The Act sets out certain parameters by which a cohabiting relationship may be assessed. A qualifying cohabitant is defined in the Act as someone who has cohabited with another adult for a period of five years. Where there is a dependent child of the cohabiting relationship, the qualifying period is reduced to two years. These qualifying periods are limited to those freely able to enter into a marriage or civil partnership or, where one of the cohabiting parties is married, where that partner has lived separate and apart from his or her spouse for a period of four out of the last five years.
Those qualifying under the Act may seek financial redress from the court on either the death of a cohabiting partner or at the end of the cohabiting relationship. In order to succeed on application under the redress scheme, the qualified cohabitant must also satisfy the court that they are financially dependent on the other cohabitant and that this dependence arises from the relationship or arises on the termination of the relationship. Any decision by the court will take into account whether or not any order made in favour of the qualified dependent would affect the right of any person to whom the other cohabitant is or was married. The court will also have cognisance of the following:
(a) the financial circumstances, needs and obligations of each qualified cohabitant existing as at the date of the application or which are likely to arise in the future,
(b) subject to subsection (5), the rights and entitlements of any spouse or former spouse,
(c) the rights and entitlements of any civil partner or former civil partner,
(d) the rights and entitlements of any dependent child or of any child of a previous relationship of either cohabitant,
(e) the duration of the parties’ relationship, the basis on which the parties entered into the relationship and the degree of commitment of the parties to one another,
(f) the contributions that each of the cohabitants made or is likely to make in the foreseeable future to the welfare of the cohabitants or either of them including any contribution made by each of them to the income, earning capacity or property and financial resources of the other,
(g) any contributions made by either of them in looking after the home,
(h) the effect on the earning capacity of each of the cohabitants of the responsibilities assumed by each of them during the period they lived together as a couple and the degree to which the future earning capacity of a qualified cohabitant is impaired by reason of that qualified cohabitant having relinquished or foregone the opportunity of remunerative activity in order to look after the home,
(i) any physical or mental disability of the qualified cohabitant, and
(j) the conduct of each of the cohabitants, if the conduct is such that, in the opinion of the court, it would be unjust to disregard it.
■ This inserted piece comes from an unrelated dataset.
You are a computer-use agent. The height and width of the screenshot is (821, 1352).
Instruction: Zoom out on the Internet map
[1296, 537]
A qualifying cohabitant can only seek redress under the Act two years from the end of the relationship whether by death or otherwise.
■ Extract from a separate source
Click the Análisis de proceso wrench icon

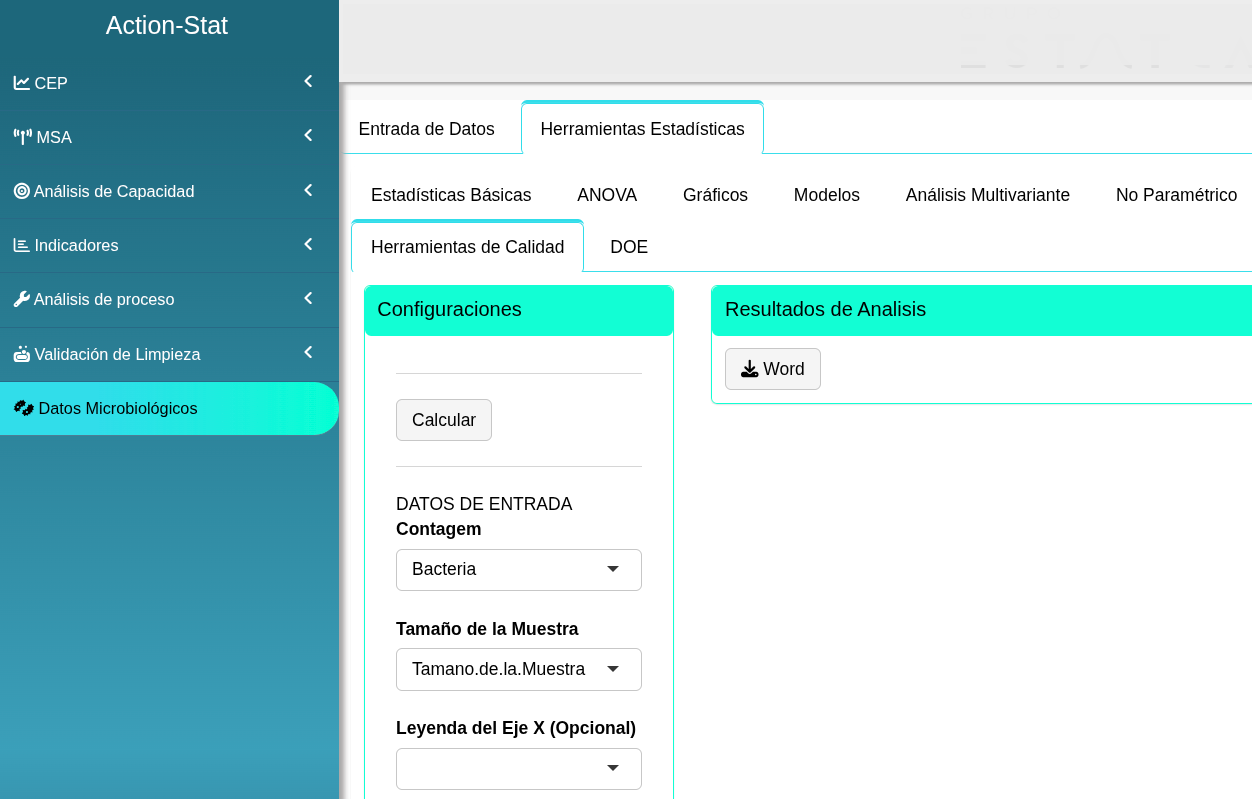22,299
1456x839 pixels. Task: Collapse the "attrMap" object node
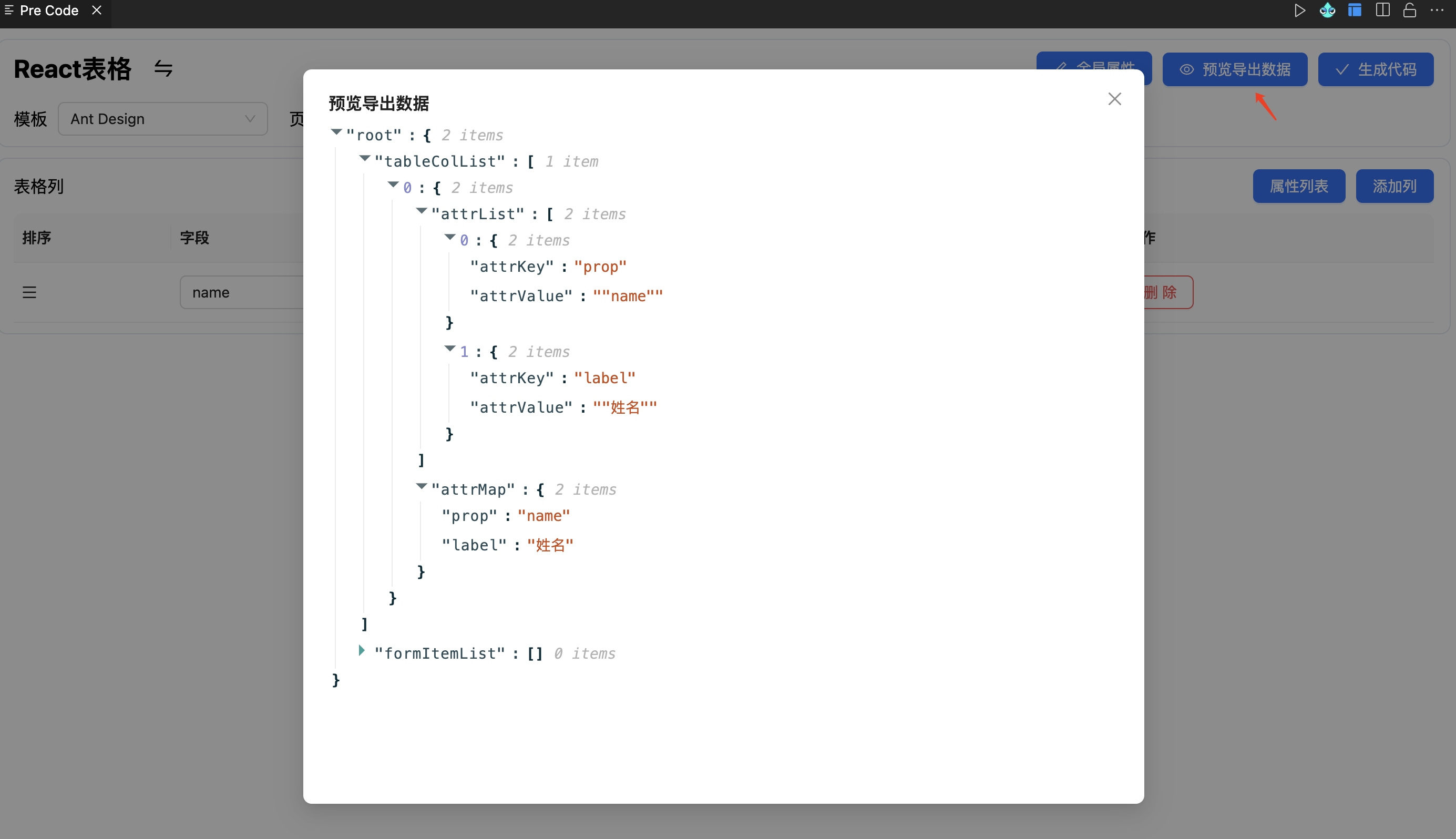pos(422,486)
A cohabitants’ agreement is valid only if—
(a) the cohabitants—
(i) have each received independent legal advice before entering into it, or
(ii) have received legal advice together and have waived in writing the right to independent legal advice,
(b) the agreement is in writing and signed by both cohabitants, and
(c) the general law of contract is complied with.
The court may vary or set aside a cohabitants’ agreement in exceptional circumstances, where its enforceability would cause serious injustice.